Our analysis highlights that most effects of uncertain policies decrease the welfare in the economy as would be expected. Agents have to adjust their optimal savings and portfolio plans or to cooperate strategically in order to optimally cope with uncertain policy conditions and to reduce the risk of stranded assets. These induced adjustments of individual behavior have adverse effects on income level and income growth. One aspect of policy uncertainty turned out to be less negative, however: the use of unpredictable emission tax policies to discourage polluting investments. We have shown that — under certain conditions — this may restore the optimal green service ratio and thus act like a deterministic environmental policy. To threaten the markets with possible taxes is indeed efficient and may even be seen as relatively ”cheap,” because agents change their plans ”voluntarily.” However, if the threat principle in policy is transferred to a general context the conclusion loses much of its attractiveness. In a holistic policy framework, unpredictable behavior of the government is not generally desirable because it not only discourages polluting investments but all kind of investments in the economy. Moreover, the threat principle may also be used for a less favorable purpose than environmental protection, which is likely to harm overall welfare.

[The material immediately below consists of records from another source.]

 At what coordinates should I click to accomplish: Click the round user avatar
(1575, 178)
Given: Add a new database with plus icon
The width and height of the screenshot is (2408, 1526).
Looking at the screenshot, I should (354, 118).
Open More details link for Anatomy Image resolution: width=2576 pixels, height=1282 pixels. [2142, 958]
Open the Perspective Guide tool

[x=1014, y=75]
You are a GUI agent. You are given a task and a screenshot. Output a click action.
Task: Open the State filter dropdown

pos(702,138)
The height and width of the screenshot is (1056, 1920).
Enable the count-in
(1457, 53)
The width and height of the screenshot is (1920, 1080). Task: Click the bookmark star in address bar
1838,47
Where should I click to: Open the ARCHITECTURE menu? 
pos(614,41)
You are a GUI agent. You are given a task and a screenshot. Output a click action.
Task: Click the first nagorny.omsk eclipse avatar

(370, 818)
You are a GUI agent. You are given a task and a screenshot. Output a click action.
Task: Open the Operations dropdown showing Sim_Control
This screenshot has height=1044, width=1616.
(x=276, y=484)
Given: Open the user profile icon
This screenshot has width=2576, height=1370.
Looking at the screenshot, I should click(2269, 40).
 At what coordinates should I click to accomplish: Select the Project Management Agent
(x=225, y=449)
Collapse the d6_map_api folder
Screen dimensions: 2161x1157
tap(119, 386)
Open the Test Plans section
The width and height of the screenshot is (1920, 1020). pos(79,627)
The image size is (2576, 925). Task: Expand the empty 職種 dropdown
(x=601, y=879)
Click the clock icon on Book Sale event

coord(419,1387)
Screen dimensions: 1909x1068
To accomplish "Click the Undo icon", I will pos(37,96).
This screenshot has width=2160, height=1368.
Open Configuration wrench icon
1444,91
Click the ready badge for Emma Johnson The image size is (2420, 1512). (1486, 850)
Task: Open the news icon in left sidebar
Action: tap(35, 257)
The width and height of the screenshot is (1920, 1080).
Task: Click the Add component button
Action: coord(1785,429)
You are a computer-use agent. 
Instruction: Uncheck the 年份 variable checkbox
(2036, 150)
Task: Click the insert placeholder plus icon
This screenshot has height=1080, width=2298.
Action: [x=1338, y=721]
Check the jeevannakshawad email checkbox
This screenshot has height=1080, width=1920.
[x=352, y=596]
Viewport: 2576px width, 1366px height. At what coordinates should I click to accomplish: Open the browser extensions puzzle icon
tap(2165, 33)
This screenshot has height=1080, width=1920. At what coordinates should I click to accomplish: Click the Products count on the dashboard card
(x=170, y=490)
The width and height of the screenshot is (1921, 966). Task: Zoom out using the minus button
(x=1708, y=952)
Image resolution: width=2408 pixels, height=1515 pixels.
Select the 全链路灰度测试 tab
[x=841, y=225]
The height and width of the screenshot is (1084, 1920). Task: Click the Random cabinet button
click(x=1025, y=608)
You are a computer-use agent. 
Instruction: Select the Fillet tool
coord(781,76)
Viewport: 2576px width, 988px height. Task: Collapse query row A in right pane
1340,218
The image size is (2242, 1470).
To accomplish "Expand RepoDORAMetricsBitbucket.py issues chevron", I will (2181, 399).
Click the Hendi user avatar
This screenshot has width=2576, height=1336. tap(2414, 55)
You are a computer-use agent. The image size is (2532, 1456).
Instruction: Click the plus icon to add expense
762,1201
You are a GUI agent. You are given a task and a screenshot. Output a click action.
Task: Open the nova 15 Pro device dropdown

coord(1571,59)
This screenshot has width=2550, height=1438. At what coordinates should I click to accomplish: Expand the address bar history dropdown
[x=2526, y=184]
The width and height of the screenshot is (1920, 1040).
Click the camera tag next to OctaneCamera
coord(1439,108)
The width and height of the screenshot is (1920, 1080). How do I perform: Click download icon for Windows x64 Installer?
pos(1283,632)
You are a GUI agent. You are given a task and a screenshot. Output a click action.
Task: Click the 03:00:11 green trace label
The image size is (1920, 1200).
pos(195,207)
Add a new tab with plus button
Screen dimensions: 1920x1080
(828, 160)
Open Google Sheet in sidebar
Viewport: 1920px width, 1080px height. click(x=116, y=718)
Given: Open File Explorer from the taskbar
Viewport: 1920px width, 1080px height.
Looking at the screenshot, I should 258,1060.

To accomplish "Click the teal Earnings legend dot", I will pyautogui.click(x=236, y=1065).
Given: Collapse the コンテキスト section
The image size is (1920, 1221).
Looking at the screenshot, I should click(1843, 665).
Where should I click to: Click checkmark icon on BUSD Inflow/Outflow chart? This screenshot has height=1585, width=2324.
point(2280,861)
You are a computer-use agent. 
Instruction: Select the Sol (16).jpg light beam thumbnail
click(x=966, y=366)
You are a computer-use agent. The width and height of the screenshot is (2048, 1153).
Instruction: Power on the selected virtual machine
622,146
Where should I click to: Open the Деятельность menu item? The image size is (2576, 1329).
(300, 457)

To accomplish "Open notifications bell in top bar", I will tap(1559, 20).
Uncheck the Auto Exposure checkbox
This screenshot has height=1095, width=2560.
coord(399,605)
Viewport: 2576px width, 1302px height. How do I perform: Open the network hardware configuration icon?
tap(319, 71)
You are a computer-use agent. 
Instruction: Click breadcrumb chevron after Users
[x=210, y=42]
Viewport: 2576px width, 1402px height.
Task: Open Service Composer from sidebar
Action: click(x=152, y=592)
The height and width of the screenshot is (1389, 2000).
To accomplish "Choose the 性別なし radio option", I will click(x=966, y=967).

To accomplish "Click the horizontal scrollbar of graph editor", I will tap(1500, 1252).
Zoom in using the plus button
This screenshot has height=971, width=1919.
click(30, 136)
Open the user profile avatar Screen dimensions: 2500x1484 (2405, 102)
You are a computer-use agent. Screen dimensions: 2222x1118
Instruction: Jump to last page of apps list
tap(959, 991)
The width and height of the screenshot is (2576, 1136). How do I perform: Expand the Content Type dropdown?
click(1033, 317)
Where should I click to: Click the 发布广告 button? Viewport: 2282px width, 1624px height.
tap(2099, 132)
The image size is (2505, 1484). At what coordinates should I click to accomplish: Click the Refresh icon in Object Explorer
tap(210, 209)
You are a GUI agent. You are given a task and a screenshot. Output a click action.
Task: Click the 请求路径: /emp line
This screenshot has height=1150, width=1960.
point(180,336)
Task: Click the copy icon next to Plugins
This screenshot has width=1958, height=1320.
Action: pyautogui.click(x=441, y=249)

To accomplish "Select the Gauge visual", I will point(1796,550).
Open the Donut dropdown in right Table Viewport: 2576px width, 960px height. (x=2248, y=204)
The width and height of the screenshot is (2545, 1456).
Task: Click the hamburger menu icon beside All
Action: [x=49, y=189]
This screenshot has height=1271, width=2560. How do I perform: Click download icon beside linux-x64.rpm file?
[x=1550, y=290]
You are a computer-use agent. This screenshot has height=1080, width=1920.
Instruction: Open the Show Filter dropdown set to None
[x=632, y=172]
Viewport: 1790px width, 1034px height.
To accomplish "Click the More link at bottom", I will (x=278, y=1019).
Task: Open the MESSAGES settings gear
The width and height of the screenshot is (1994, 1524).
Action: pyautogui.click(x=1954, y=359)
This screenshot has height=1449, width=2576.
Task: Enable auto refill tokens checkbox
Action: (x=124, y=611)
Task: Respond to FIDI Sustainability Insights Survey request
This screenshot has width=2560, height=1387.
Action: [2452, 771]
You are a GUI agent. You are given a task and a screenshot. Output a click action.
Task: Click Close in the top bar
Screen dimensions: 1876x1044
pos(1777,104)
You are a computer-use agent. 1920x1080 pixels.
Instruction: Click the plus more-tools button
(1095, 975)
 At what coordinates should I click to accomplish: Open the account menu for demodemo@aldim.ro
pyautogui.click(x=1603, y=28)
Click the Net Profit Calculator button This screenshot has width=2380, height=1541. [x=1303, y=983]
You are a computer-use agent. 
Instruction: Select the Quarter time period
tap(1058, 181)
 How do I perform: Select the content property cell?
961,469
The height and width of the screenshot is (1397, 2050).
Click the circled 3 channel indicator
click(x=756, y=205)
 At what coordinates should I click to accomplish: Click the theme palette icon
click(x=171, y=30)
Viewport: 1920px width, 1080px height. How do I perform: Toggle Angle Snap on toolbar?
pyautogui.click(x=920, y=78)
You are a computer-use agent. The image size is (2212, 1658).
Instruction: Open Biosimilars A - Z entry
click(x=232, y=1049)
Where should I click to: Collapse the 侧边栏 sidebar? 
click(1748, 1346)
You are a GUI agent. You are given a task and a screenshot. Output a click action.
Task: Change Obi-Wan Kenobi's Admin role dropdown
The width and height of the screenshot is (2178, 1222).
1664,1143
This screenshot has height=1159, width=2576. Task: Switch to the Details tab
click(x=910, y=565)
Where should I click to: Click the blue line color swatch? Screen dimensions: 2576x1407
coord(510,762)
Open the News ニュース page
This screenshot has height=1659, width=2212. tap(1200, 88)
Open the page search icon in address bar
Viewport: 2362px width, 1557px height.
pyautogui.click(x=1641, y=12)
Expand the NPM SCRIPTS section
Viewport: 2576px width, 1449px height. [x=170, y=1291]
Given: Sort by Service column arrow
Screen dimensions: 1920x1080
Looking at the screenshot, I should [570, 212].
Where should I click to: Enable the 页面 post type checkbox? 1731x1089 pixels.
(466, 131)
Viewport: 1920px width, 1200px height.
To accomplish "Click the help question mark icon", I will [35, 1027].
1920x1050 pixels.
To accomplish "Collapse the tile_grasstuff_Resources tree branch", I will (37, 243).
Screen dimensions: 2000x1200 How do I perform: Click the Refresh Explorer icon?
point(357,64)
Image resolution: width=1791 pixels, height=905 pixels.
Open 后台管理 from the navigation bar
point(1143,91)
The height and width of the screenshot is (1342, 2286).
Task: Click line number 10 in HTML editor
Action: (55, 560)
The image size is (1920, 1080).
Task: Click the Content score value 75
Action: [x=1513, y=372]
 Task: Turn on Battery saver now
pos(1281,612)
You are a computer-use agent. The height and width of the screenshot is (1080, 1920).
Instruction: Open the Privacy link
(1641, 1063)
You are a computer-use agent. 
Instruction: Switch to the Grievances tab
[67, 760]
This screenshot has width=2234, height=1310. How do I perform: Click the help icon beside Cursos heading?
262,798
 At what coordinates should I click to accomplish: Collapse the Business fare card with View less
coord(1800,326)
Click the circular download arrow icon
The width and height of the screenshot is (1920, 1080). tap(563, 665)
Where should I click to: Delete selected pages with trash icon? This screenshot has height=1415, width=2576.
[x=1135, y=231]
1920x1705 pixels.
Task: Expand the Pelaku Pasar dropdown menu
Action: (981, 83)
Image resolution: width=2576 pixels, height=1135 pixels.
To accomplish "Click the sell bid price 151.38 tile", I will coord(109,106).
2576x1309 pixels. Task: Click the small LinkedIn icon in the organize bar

The present framework can be extended in several ways. While we have already introduced green services in our model as an alternative input to polluting capital we have sidestepped the option of green capital stock as an investment alternative. We expect that such an extension of the model would strengthen our results on green services. In the same way, the introduction of different production sectors with different degrees of green service or green capital ratios would be a rewarding object to study. Environmental policy uncertainty in this case could harm the adoption of less polluting technologies. This is left for future research.